Just consider what would happen with List<int>? l1; List<num> l2 = l1 ??= <int>[1];. If UP is anything to go by, it won't succeed in combining List<num> and List<int>, and will choose, well, the only known lower bound is Never.

Right, but since type schemas are only suggestions, not required types, this would not be a problem at all in your example, because there are no types to be inferred. The type of the list literal <int>[1] is List<int> regardless of context, and there would be no error.

Or am I missing something?

lrhn commented 1 year ago

No, that example does work. We need inference to use the context type for something. Something like:

List<num> x;
List<int> y;
x = y = [1, 2, 3].fold([], (x, y) => x..add(y));

A little harder to get to, but still doable.

It type-checks today because we infer fold<List<int>> which returns List<int> which is assignable to List<num>.

If we tried to GLB List<int> and List<num>, the two context that the result flow into, we'd likely get Never, and because context types takes precedence during top down inference, we'd infer fold<Never>([], (Never x, int y) => x.add(y)) and fail completely.

Context type schemas are only suggestions during bottom-up inferencing, we don't complain if the static type doesn't match the context type (in most cases), but they are dictates during top-down inference.

eernstg commented 1 year ago

I think we have two separate choices on the table here:

The main point I was making was that we should focus on plain assignments. That is, we should allow the context type schema of e to depend on the local-variable-type-or-setter-parameter-type of x and y in x = y = e, and similarly for foo(y = e), and any other syntactic context where an assignment expression has a context type schema. It just seems unnecessarily lossy to ignore the parameter type of foo when foo(y = e) is analyzed and e is equipped with a context type schema. The point is that y = e yields the value of e anyway, and hence e should bend to the wishes of the context just as much as it would for foo(e).

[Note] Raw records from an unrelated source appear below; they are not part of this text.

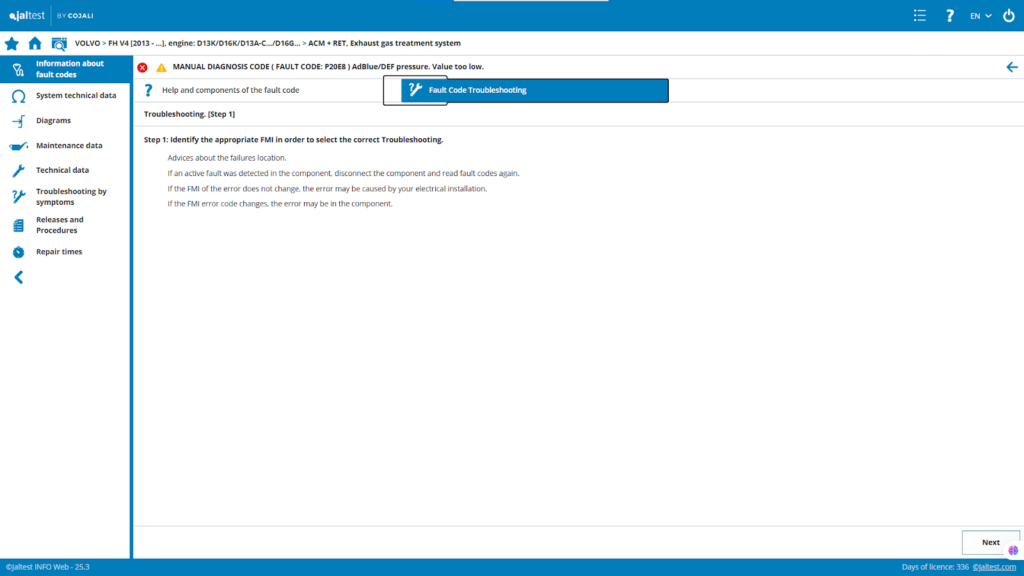The height and width of the screenshot is (576, 1024).
Task: Open Troubleshooting by symptoms
Action: pos(71,196)
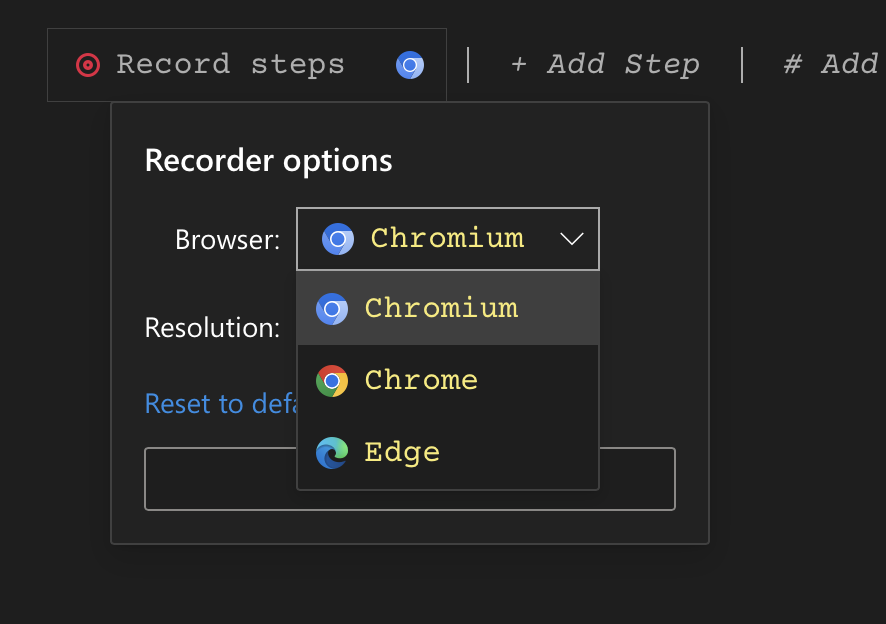Select the Chromium option from the list

click(441, 309)
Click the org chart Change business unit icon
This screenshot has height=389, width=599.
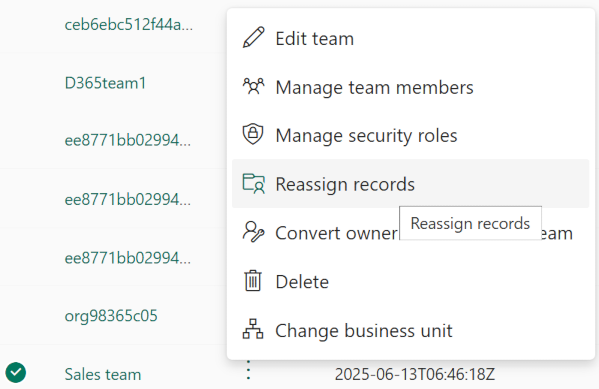[x=253, y=329]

If we have that then the treatment of x ??= e would change accordingly because that's essentially syntactic sugar for let v = x in v == null ? x = e : v. (OK, it's not specified as syntactic sugar, we just spell out the same thing in natural language.) Based on the desugaring perspective we would then have a context type schema S for x ??= e, and that would be the context type schema for the let, then for the first branch x = e, and finally it would contribute to the context type schema for e, just based on the updated treatment of the plain assignment.

Other forms like e1?.v ??= e2 and e1[e2] op= e3 would get a similar enhancement based on similar reasoning.

So that was the first question. The second one is about using GLB or something more conservative. I tend to prefer using GLB, but it would of course be nice to have some concrete data about the breakage, if any.

Note that this example would continue to work, because GLB(List<int>, List<num>) == List<int>:

List<num> x;
List<int> y;
x = y = [1, 2, 3].fold([], (x, y) => x..add(y));

but this one would fail (because GLB(List<num>, Iterable<int>) == Never, even though it could be List<int>):

List<num> x;
Iterable<int> y;
x = y = [1, 2, 3].fold([], (x, y) => x..add(y));

However, this example fails already today because fold gets the type argument Iterable<int>, which is not assignable to the type of x.